One weekend of fun follows many former, and also weekdays, and other weekends. It's nice to have a small team manage a lot of resources using a single pane of glass via tmux, rs232, ipmi, Ansible and BigNetwork.
More details later... sleepy.
# NeoCortex Standards, Repo Storage, ZFS Dataset, and M70 QAT Fast-Track Plan
## Summary
Implement a non-destructive NeoCortex follow-up that locks these policies into code, tests, and docs:
- Repos live under /opt/repos/<repo>; worktrees live under /opt/repos/worktrees/<repo>/<branch>.
- /root is not a repo/worktree destination; /root/OMGFUCKED is temporary quarantine only.
- New repos must be created from yukon-systems/YukonSYS-Standard-Definitions.
- Every repo must use Git LFS and the standards repo .gitattributes byte-for-byte.

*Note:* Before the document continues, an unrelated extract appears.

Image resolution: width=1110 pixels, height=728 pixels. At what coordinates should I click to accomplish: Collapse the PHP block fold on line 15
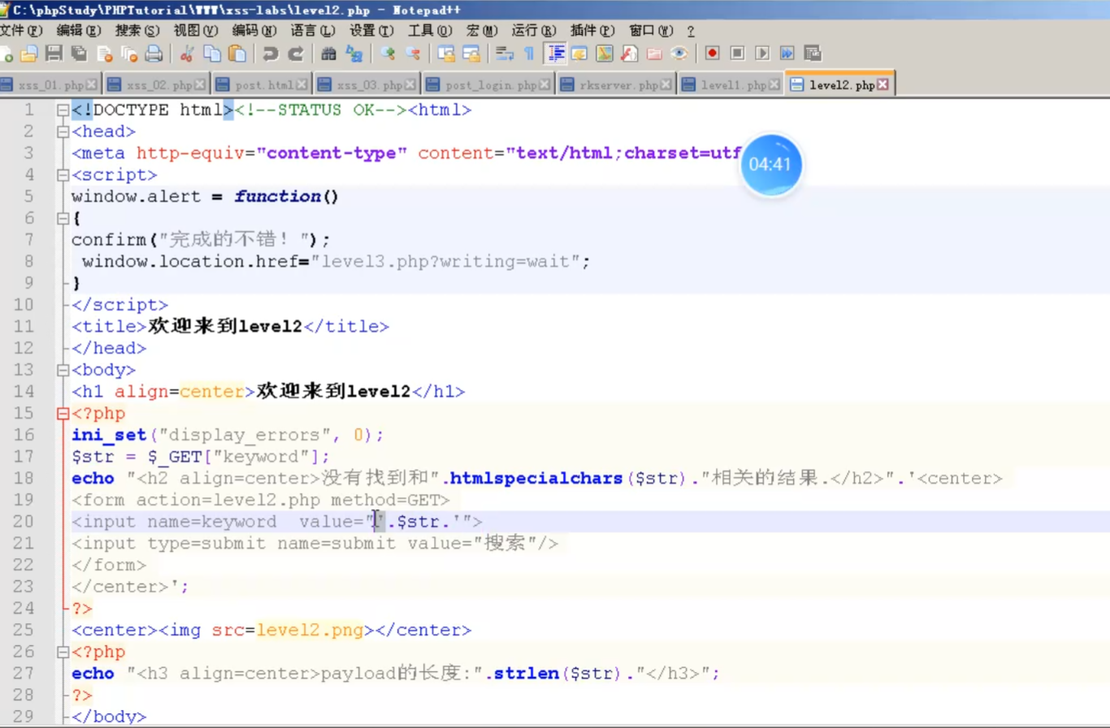(63, 414)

- ZFS dataset creation for /opt/repos becomes reusable Ansible/policy logic, based on /root/bin/ZFS-M70-Forge_zroot-dataset_opt-repos.sh.
- M70 QAT rollout uses canary first: build OpenSSL+QAT and OpenZFS/QAT binpkgs, validate on M70 canary, then promote.
## Key Changes
- Standards and repo-placement policy
- Update NeoCortex root policy docs and tests to forbid new repo/worktree paths under /root, except documented temporary quarantine paths under /root/OMGFUCKED.

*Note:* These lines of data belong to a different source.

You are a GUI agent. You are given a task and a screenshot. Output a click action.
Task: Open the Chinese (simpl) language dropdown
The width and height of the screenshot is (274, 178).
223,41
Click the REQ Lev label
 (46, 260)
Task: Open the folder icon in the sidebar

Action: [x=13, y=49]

- Update tools/import-source-repos.py defaults from /root/<repo> to /opt/repos/<repo>, with /root/OMGFUCKED/<repo> accepted only as an explicit transitional override.

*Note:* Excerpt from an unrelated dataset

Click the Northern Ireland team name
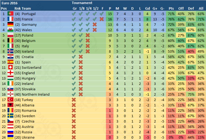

- Add a repo-location audit script/test that fails active operational docs/scripts using /root/<repo> or /root/.config/superpowers/worktrees as live paths.
- Git LFS and .gitattributes
- Replace NeoCortex root .gitattributes with the standards repo version byte-for-byte.
- Add a validation script that checks:
- git lfs version works,
- filter.lfs.required=true,
- origin LFS locksverify=true,
- root .gitattributes hash equals standards source,
- LFS pre-push hook exists.
- Document that non-compliant repos must be retrofitted before migration/import.
- ZFS dataset automation
- Convert /root/bin/ZFS-M70-Forge_zroot-dataset_opt-repos.sh into reusable NeoCortex Ansible/defaults for managed datasets.
- First managed dataset profile: zroot/opt/repos mounted at /opt/repos with the script’s options, including compression=zstd-fast-1, dedup=sha256,verify, recordsize=256K, xattr=sa, POSIX ACLs, atime=off, and reservation=32M.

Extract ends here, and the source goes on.